BRADY: Frieden says the positive test means there was a breach in protocol somewhere that led to this infection. Because of that, he's concerned more workers could show signs of infection. Dan Varga is the chief clinical officer for Texas Health Resources, the company that operates Presbyterian Hospital in Dallas.

DANIEL VARGA: This individual was following full CDC precautions, which are barrier and droplet - so gown, glove, mask and shield.

BRADY: Varga says the hospital stopped accepting emergency room patients and is triple checking to make sure caregivers are following CDC guidelines. The woman was not considered to be at high risk so she was at home when she became ill. Dallas Mayor Mike Rawlings said a hazardous materials crew from the city's fire department decontaminated the common areas of an apartment complex where she lives. Rawlings says the crew then went to the hospital parking lot and decontaminated the woman's car and anything else she may have touched.

MIKE RAWLINGS: We decontaminated hand railings, everything in the parking lot, so everybody can feel comfortable that the exterior was taking care of.
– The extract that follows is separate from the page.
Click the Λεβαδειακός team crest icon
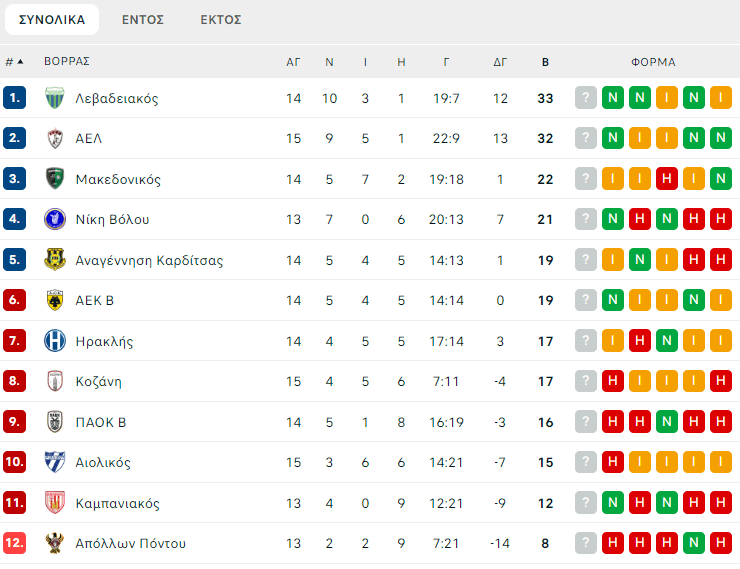The image size is (740, 569). pyautogui.click(x=55, y=98)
BRADY: Rawlings says police are guarding the woman's apartment to make sure no one gets inside before those same crews finish their work. Television news helicopters hovered over the neighborhood this morning where the woman lives. Mary Jud lives nearby.

MARY JUD: Well, we were woken by the helicopters. And also we got a call from the city of Dallas at about 7:30 this morning saying that there was an emergency - that there was someone in our area that had tested positive for Ebola.
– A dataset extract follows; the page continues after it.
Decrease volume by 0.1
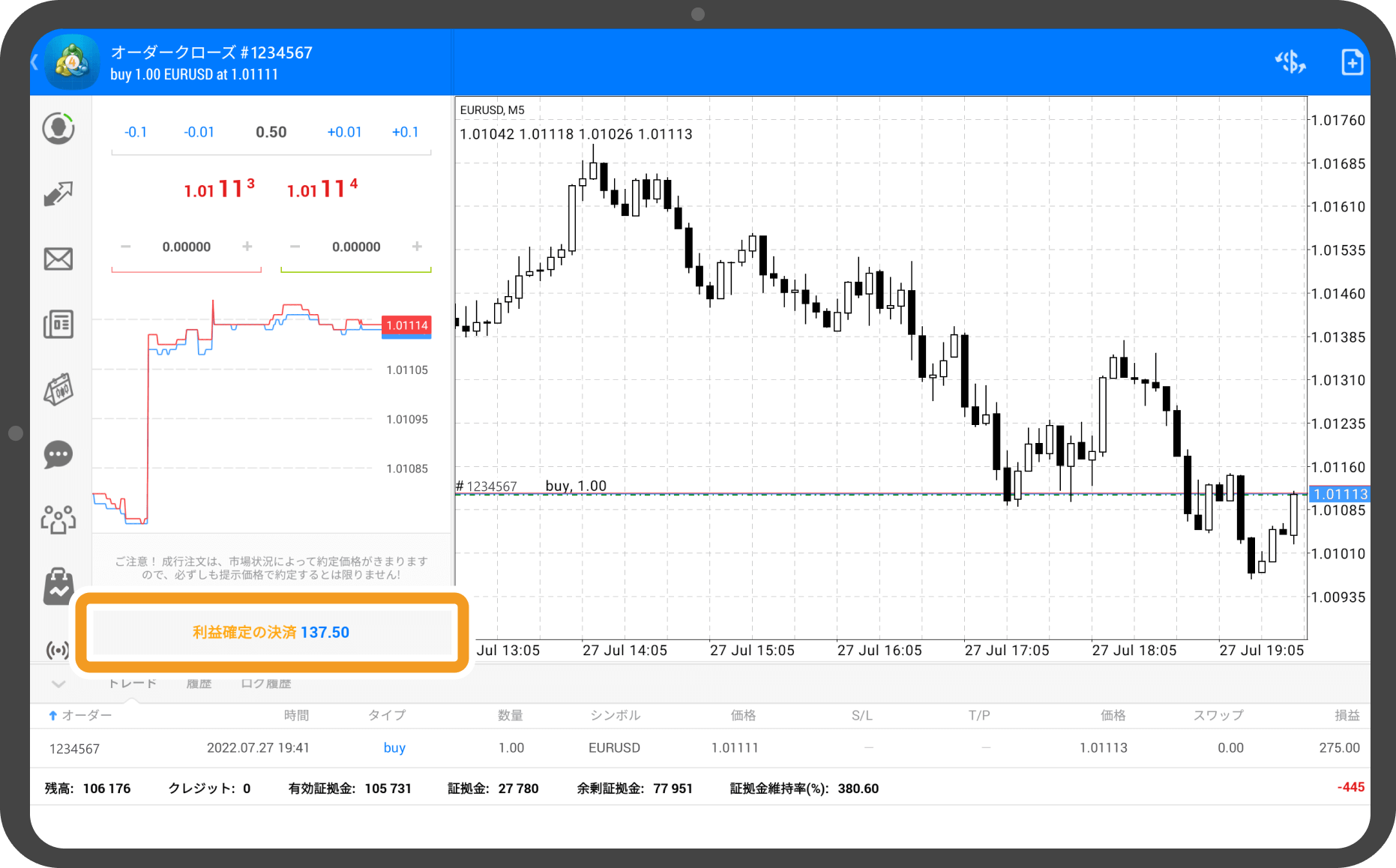This screenshot has height=868, width=1396. (136, 133)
BRADY: Jud says she feels safe and was glad to receive the call. She also had nothing but praise for the caregiver who got to the hospital. Jud says she's praying for the woman. Back at the CDC in Atlanta, director Tom Frieden says the way to stop Ebola is to break the chain of infection.

FRIEDEN: That's how we have stopped every Ebola outbreak in history except the one currently in West Africa. That's how we stopped it in Lagos, Nigeria. That's how we will stop it in Dallas.

BRADY: Frieden says the caregiver had contact with only one person after she developed symptoms. He says that person is under active monitoring now. Jeff Brady, NPR News, Dallas.